Task ▸
Give the number of lines in the following entries that contain the word "header", with nothing added.

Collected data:

+ + + + +

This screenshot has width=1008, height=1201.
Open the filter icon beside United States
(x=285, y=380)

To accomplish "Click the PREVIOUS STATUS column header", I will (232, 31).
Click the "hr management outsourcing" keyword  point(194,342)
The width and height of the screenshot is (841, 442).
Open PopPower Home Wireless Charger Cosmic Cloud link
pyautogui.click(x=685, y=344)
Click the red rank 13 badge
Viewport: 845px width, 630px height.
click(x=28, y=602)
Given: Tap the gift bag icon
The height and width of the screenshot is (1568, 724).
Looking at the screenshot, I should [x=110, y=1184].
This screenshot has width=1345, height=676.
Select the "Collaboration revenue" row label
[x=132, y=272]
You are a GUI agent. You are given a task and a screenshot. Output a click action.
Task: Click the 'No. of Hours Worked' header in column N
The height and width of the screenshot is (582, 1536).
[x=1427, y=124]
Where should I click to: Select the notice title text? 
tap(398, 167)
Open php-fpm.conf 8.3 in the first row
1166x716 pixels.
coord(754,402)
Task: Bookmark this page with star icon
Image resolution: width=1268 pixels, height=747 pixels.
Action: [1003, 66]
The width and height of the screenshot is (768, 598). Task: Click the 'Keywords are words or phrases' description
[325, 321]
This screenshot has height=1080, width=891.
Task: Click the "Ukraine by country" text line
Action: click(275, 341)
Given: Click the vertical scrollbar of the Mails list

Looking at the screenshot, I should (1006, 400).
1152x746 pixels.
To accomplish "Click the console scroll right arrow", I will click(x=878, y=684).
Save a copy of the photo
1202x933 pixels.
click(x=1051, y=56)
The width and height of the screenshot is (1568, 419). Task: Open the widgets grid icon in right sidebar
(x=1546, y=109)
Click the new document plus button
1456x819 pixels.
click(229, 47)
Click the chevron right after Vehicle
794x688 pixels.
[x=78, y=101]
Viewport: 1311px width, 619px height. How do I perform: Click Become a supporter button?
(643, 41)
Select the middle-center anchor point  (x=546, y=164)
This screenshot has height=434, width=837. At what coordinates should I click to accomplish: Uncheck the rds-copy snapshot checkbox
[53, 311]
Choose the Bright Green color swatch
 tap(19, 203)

+ + + + +

Result ▸
2